細見さんは、コンセプトムービーについて「クリエイターがワークする場所というのをどうやって表現していこうか? というのをディレクターと話し合った」とふり返り、「いま、ここにしかない場所」として工事が終わる前のスケルトン状態の「LIFORK H/Q」の空間で撮影を行なったことを明かした。
ジャンルは違えども、クリエイションを仕事とする須藤さん、YUUKIさん、細見さんは、改めて仕事をする環境の重要性について言及。須藤さんは「原宿は、1960年代から自然発生的にクリエイティブな文化が創成されてきた街であり、世界に羽ばたいているクリエイティブ・ディレクターも多くいる場所です。建築設計やデザインの仕事は、内側で閉じてしまうと新しい展開ができないので、クリエイターの輪が広がっていくことで、新しい発想が広がっていくと思います。その意味で、こういう環境が原宿にあることはすごく心強いです」と語る。
細見さんは、実は同施設の登録クリエイター第1号でもあるが、最初に「LIFORK H/Q」のコンセプトを聞いた時点で「僕もここで働きたいです」と登録を即決したという。その理由について「“クリエイターが集まる”というコンセプトは、他のコワーキングスペースやシェアオフィスにはないコンセプトでした。映像をつくるという仕事に関して言うと、いろんな人と関わっていく仕事であり、映像界隈の人たちとは撮影現場などいろんな場所で出会うんですが、他のクリエイターさんたちとなかなか出会う機会がないんです。でも、僕はすごく興味があって、陶芸家さんやガラス細工作られる方、イラストレーターさんといった人たちからインスピレーションを受けながら映像に活かしたい、映像ディレクターさんにそういう人たちを知ってもらいたいという思い、繋がっていきたいみたいな思いがありました。これまで、なかなか出会う場所がなくて、映像界隈だけで終わっていたっていうところで、『こういう場所があるんだったら、広がるな』というのが瞬時に思い浮かびました」と明かし、完成した「LIFORK H/Q」に足を踏み入れ、改めて「すぐにでもここで働きたい! という気持ちになる空間で、純粋に楽しみです。原宿で働くって、学生の頃の憧れでした!」と笑顔を見せていた。
別所さんも、細見さんの言葉に「(クリエイティブにおいて)人と繋がっていく、コネクションしていくというところが重要ですが、その機会があるようでなかなかない」とうなずき、そうした機会を生み出す場として「LIFORK H/Q」が存在する意義を強調する。

YUUKIさんも「私のようにキャンバスに絵を描くようなクリエイションのタイプだと、アトリエにこもってひとりで集中してつくることが多いですが、そこで生まれたものをその“先”で多くの人に届けたいし広めたい。
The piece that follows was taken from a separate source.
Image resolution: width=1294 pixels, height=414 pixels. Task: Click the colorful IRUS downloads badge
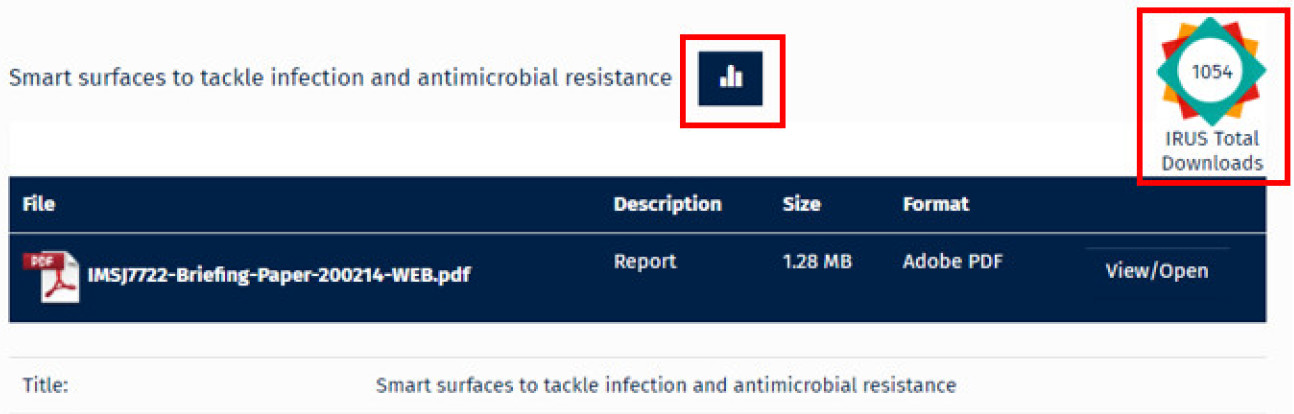tap(1211, 73)
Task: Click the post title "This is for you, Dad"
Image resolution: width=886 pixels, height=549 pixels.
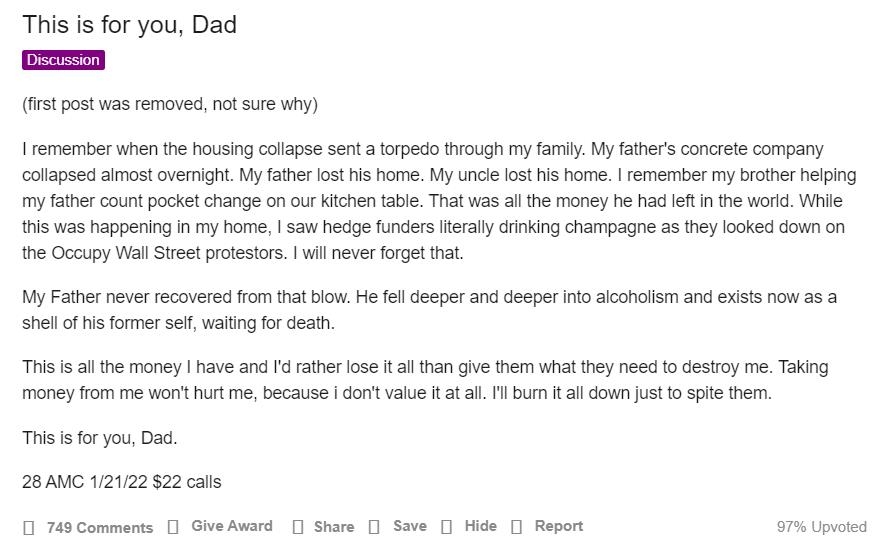Action: [x=129, y=25]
その意味で、その先で誰とどう繋がっていくかが大事だと思います。いまはSNSがあって、発信の方法はたくさんあるんですけど、誰かと繋がるからこそ生まれるアイデア、その化学反応をもって発信することで、自分の想像を超えた面白さが生まれると思います。こういう場所に来るからこそ、得られる気づきもあると思います。内にこもらず、どんどん外に出て、いろんな人に出会っていくようにしたいです」と外との繋がりの大切さを口にした。
須藤さんは、「RENTAL_ROOM」や「POP_UP & GALLERY」の存在にも触れつつ「会員さんが『こんなことをやりたい』と提案したら、可能な限りそれを受け止めてくれる体制が整っていると思います。単に働くための場所ということじゃなく、自分を表現する場所としてぴったりの場所だと思います」と語った。

別所さんは「世の中、コモディティ化され、どこ行っても同じような街づくりになりがちですが、原宿・表参道は独自の進化を遂げており、竹下通りをはじめ、世界に向けた独自の繋がり方が様々なところで生まれている、生き物のような街だと思います。この「LIFORK H/Q」のフロアが、新たなそういった場所、クリエイターが繋がる場所になってほしいと思っています」とこの新たな拠点から世界への発信がなされることへの期待を口にした。

その後の内覧会には、様々なジャンルのクリエイターをはじめ、多くの人々が来場。カフェの一角やコワーキングスペースなど、あちこちでこの日、初めて顔を合わせたクリエイターたちが話し込んだり、新たな展開について語り合う姿が見られ、早くもクリエイターたちが繋がる場としての姿を見せていた。